En bref
- 35 g quotidiens pendant trois mois
- Attention en hausse, scanners cérébraux modifiés
- Résultats préliminaires, prudence nécessaire
Des adultes en bonne santé ont mangé du concentré de tomate pendant trois mois, et leurs scanners cérébraux n’étaient plus tout à fait les mêmes. C’est le signal le plus marquant d’un essai clinique mené en Espagne, avec une nuance importante, l’imagerie repose sur un petit groupe et reste fragile sur le plan statistique.
Ce que l’essai a réellement observé
L’étude, publiée dans Antioxidants, a suivi 42 adultes d’âge moyen. Chaque jour, ils consommaient 35 grammes de concentré de tomate pendant trois mois, puis passaient des tests cognitifs. Les chercheurs ont relevé une meilleure attention sélective et un léger gain de mémoire associative.
Chez un sous-groupe de 14 participants, l’imagerie cérébrale a aussi montré des changements de connectivité entre plusieurs grands réseaux du cerveau. Les auteurs, menés par le nutritionniste Ricardo López-Solís de l’Université de Barcelone, y voient un possible lien entre consommation de tomate et réorganisation fonctionnelle du cerveau.
Un protocole plus solide qu’il n’y paraît, mais pas sans faille
Le dispositif avait un point intéressant, chaque participant servait en quelque sorte de propre témoin. Une semaine avant le début, tous devaient éviter les aliments riches en lycopène, comme la pastèque, la goyave, le pamplemousse, la papaye ou la tomate.
Ensuite, deux phases de trois mois se succédaient, l’une avec concentré de tomate quotidien, l’autre avec un régime pauvre en lycopène. Entre les deux, un mois de transition permettait de repartir sur une base plus neutre.

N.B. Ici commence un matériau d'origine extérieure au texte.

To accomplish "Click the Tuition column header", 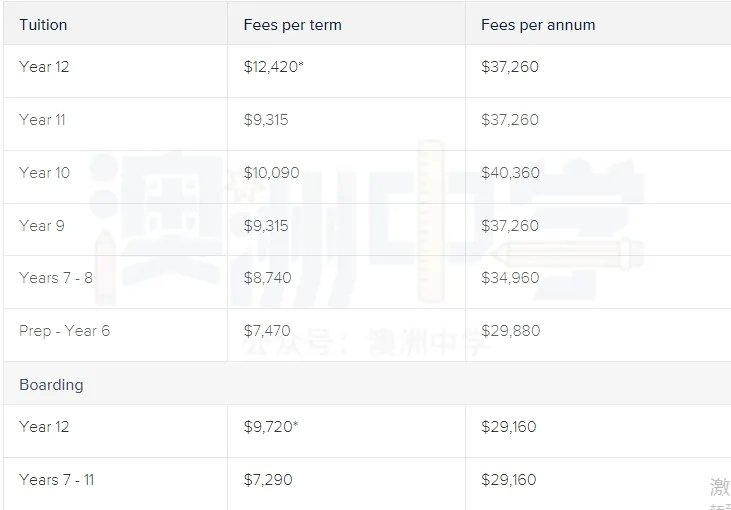I will point(43,25).
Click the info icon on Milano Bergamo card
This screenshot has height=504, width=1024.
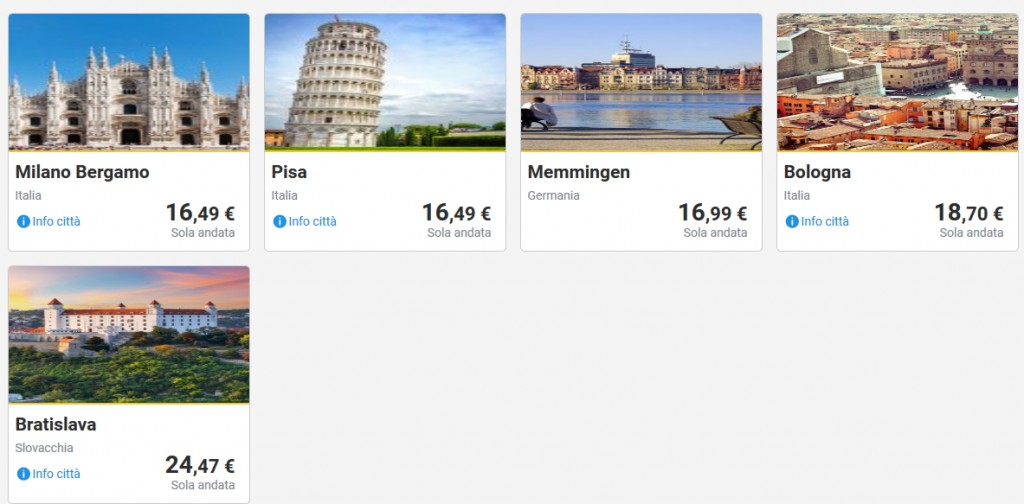click(23, 221)
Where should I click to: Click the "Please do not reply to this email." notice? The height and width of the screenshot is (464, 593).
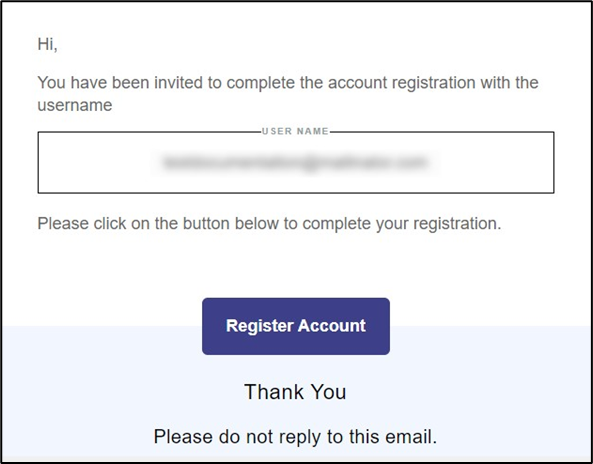click(295, 437)
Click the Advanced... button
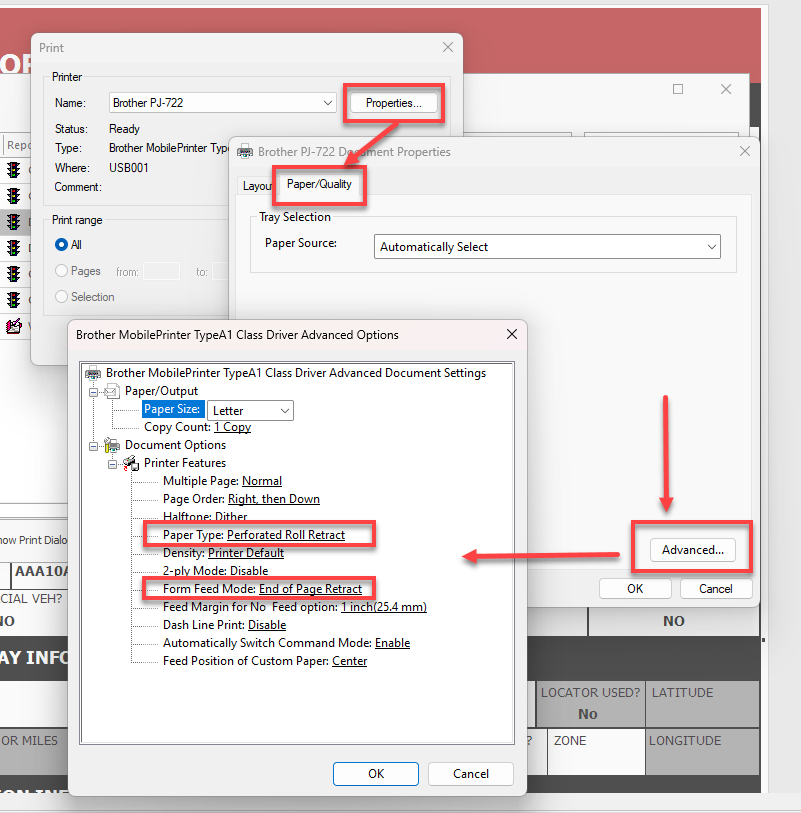Viewport: 801px width, 813px height. pos(692,550)
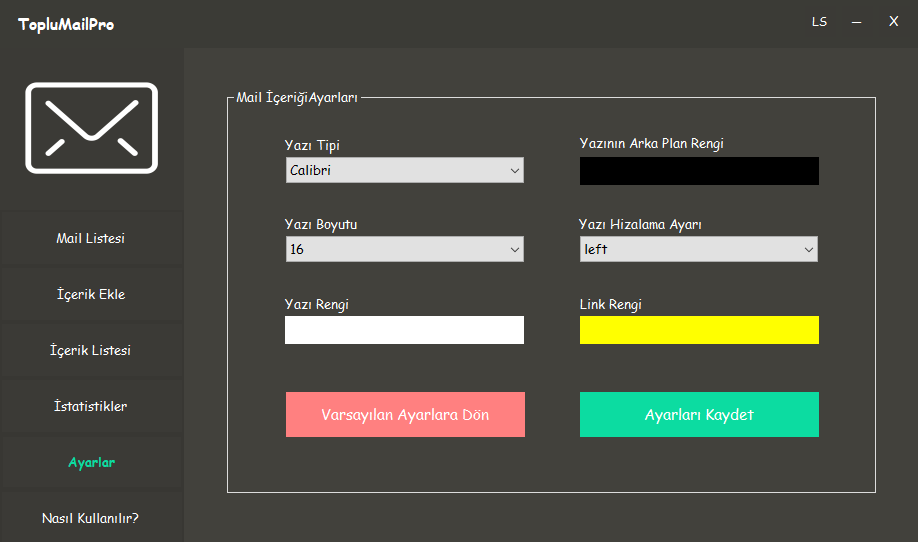Minimize the TopluMailPro window
The width and height of the screenshot is (918, 542).
(x=856, y=22)
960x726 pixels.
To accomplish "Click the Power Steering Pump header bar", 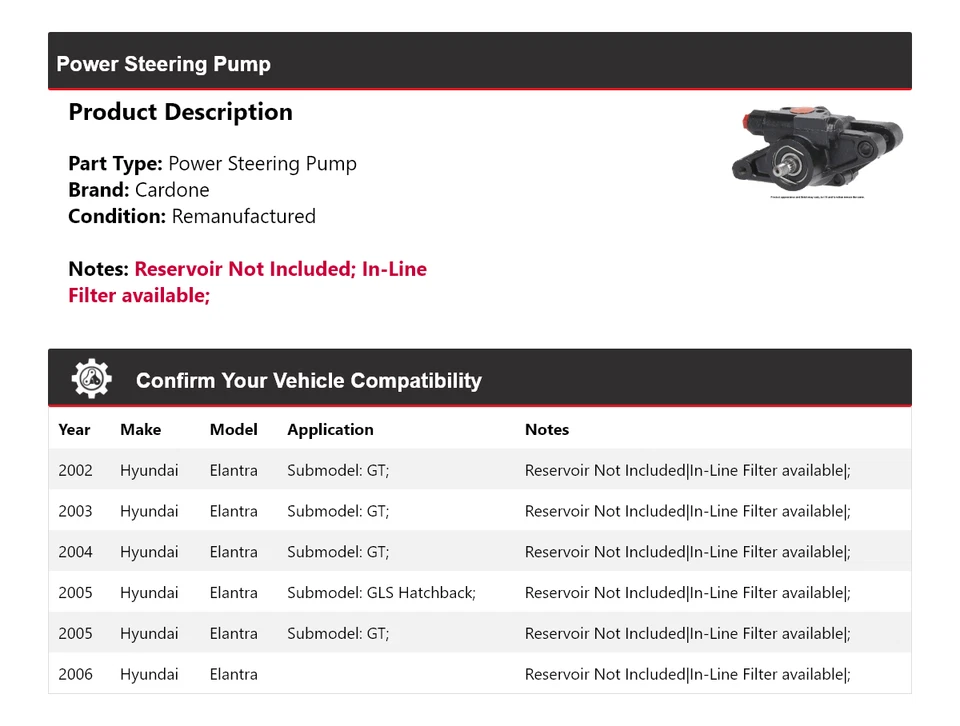I will pos(479,63).
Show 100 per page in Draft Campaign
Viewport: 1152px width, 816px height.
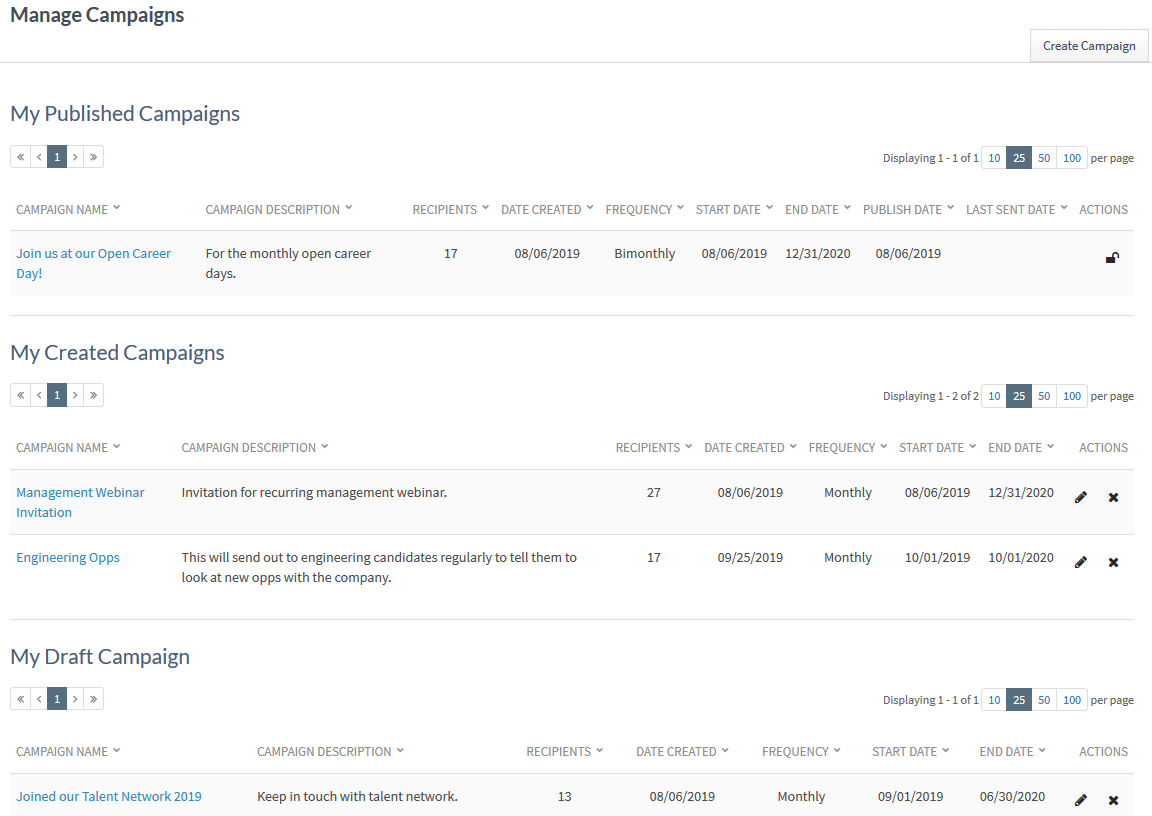[1072, 700]
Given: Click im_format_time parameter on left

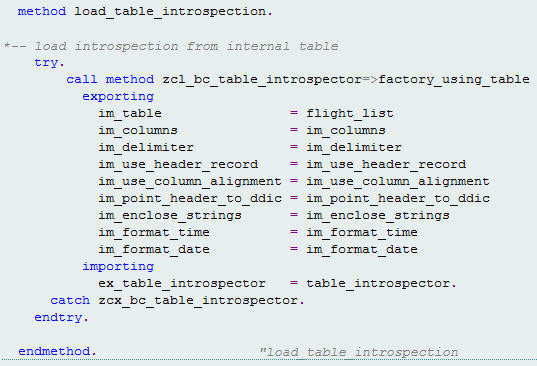Looking at the screenshot, I should tap(154, 232).
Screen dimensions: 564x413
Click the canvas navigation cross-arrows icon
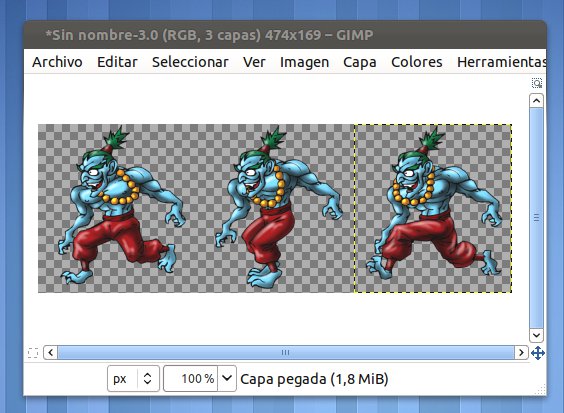click(538, 353)
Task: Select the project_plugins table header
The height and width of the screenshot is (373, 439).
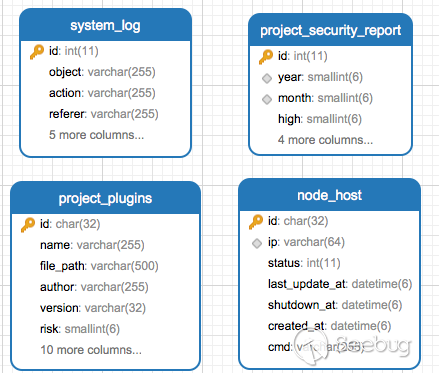Action: click(105, 198)
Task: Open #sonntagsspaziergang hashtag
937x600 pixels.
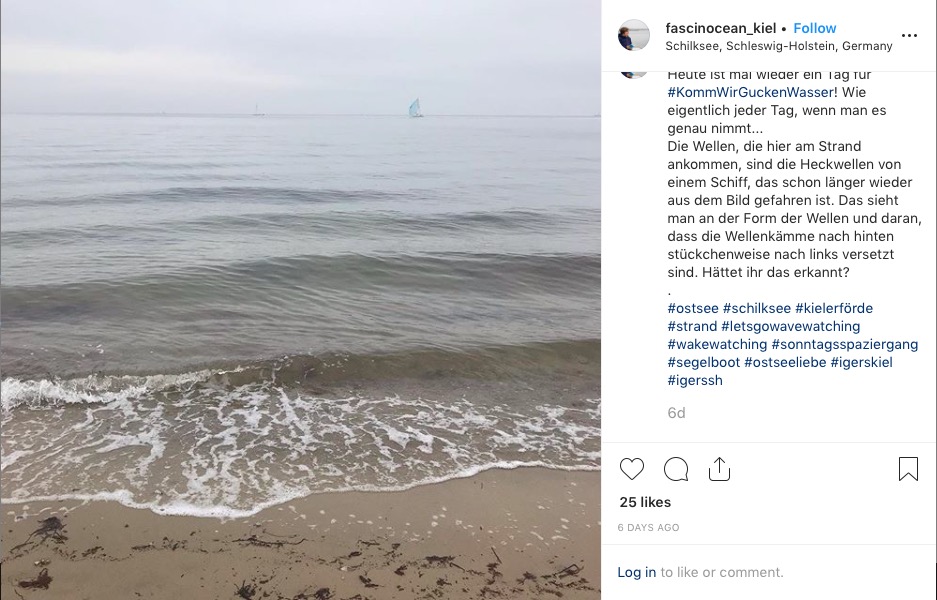Action: (845, 344)
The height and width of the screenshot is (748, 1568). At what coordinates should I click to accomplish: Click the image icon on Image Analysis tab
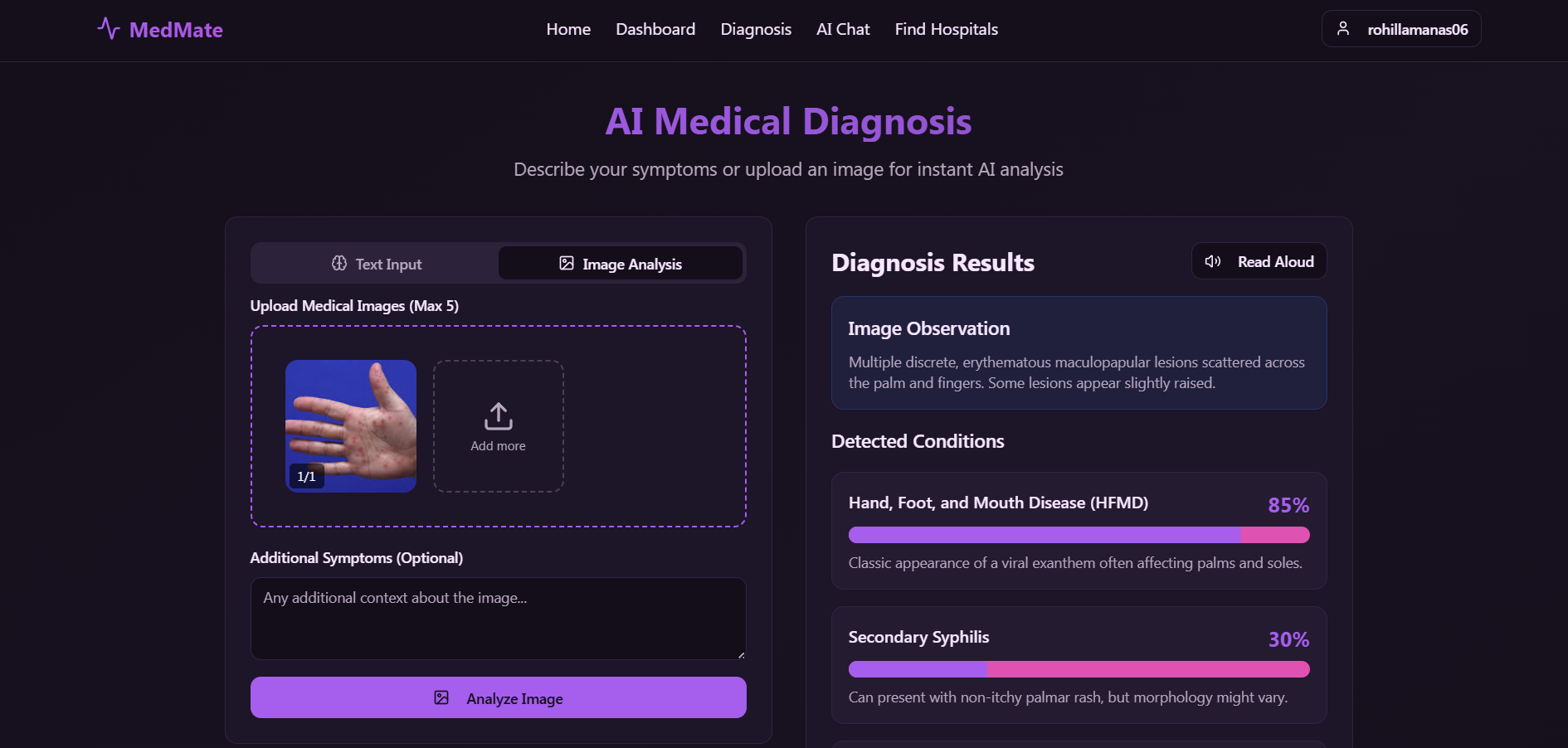566,263
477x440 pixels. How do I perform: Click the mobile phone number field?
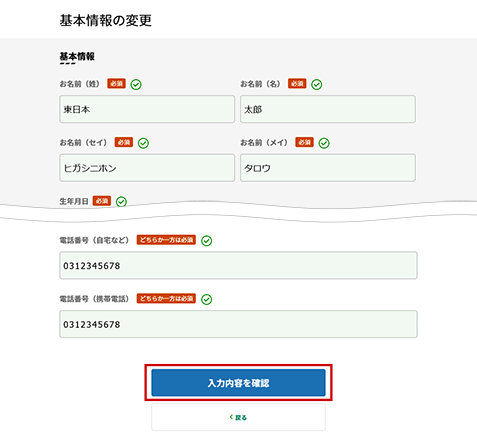pos(238,324)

Mais l’essai n’était pas réalisé en aveugle. Participants et chercheurs savaient qui mangeait quoi. Du coup, l’effet sur la motivation ou l’effort pendant les tests ne peut pas être totalement exclu. Et l’analyse des scanners, menée sur peu de volontaires, manque clairement de puissance.
Pourquoi la tomate intéresse les chercheurs
La piste centrale, c’est le lycopène, ce pigment rouge antioxydant capable de franchir la barrière hémato-encéphalique et potentiellement de réduire la neuro-inflammation. Après la phase riche en tomate, son niveau sanguin augmentait nettement.
Les chercheurs ont aussi observé une hausse limite du BDNF, une protéine liée à la croissance cérébrale. Côté réseaux, un régime riche en lycopène s’accompagnait d’une connectivité au repos réduite dans les réseaux frontopariétal et auditif, tandis qu’un régime pauvre en tomate était associé à une baisse de connectivité dans les réseaux dorsaux de l’attention.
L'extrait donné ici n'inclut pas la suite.